▸ Stated exercise
Find each line in the records below that contains the string "Project" with the same capitalization, and copy those lines.

▸ The data
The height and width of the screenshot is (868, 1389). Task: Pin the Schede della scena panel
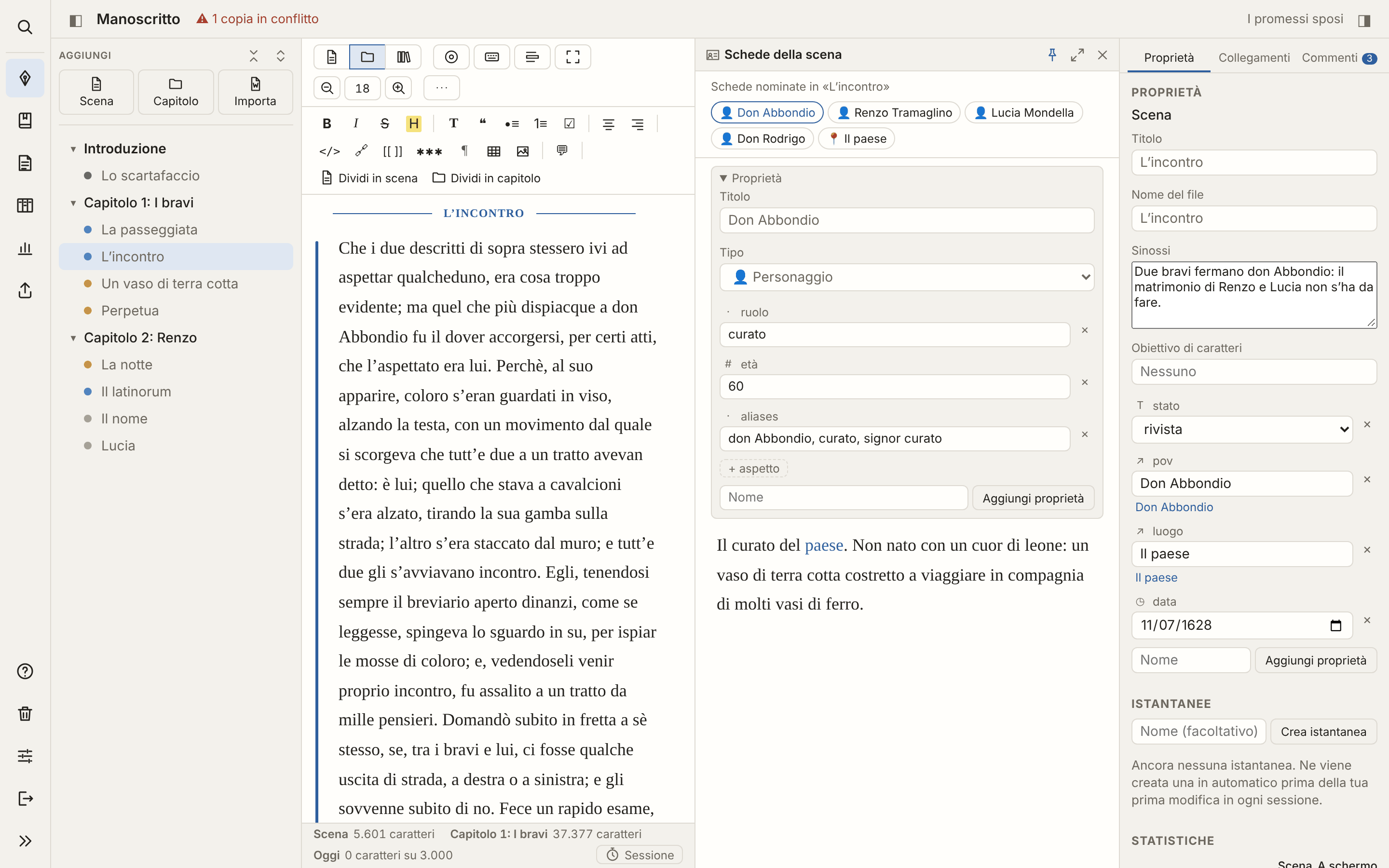(x=1052, y=55)
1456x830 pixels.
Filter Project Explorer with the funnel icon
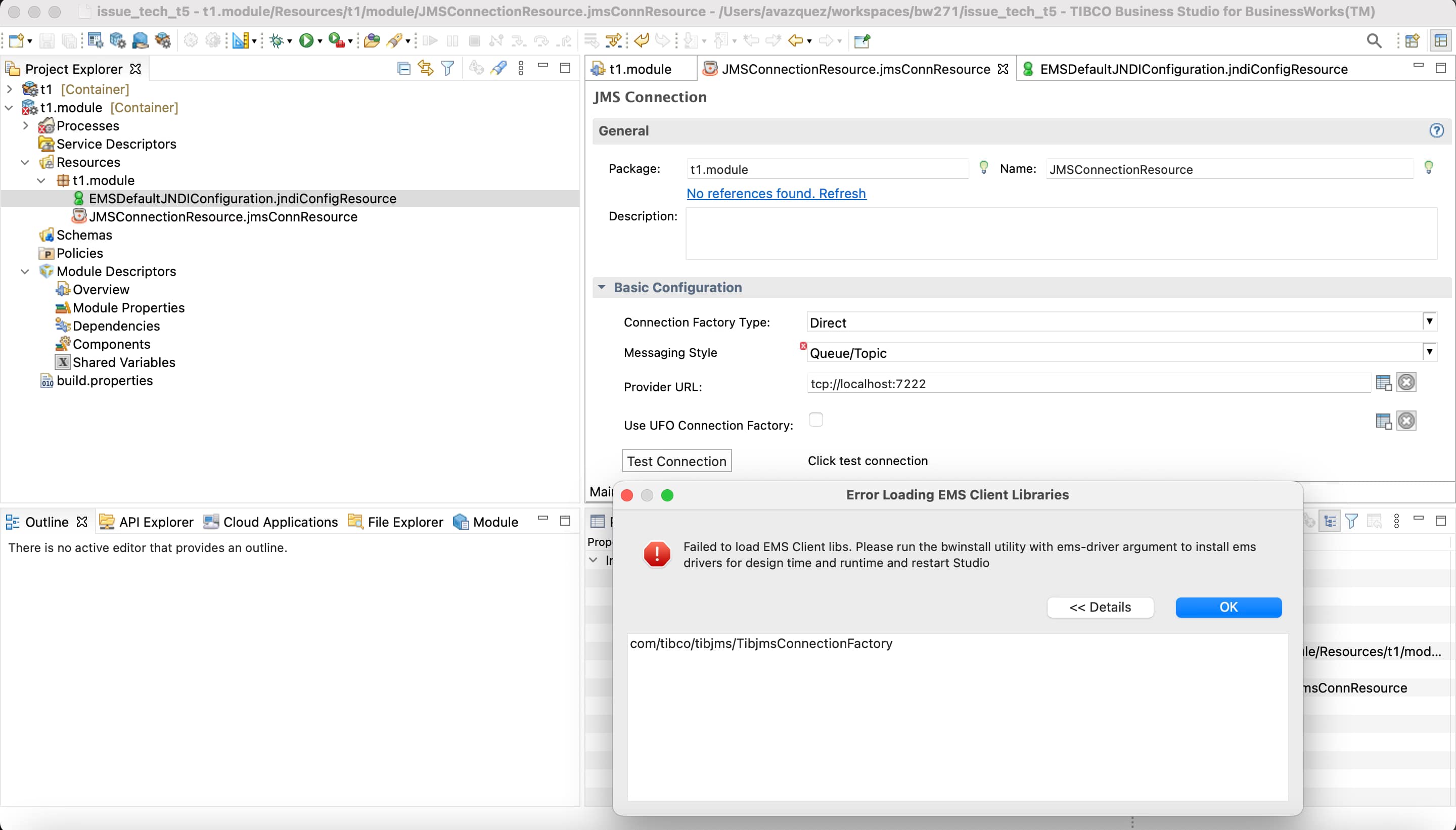pyautogui.click(x=447, y=68)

▸ Expected output
Filter Project Explorer with the funnel icon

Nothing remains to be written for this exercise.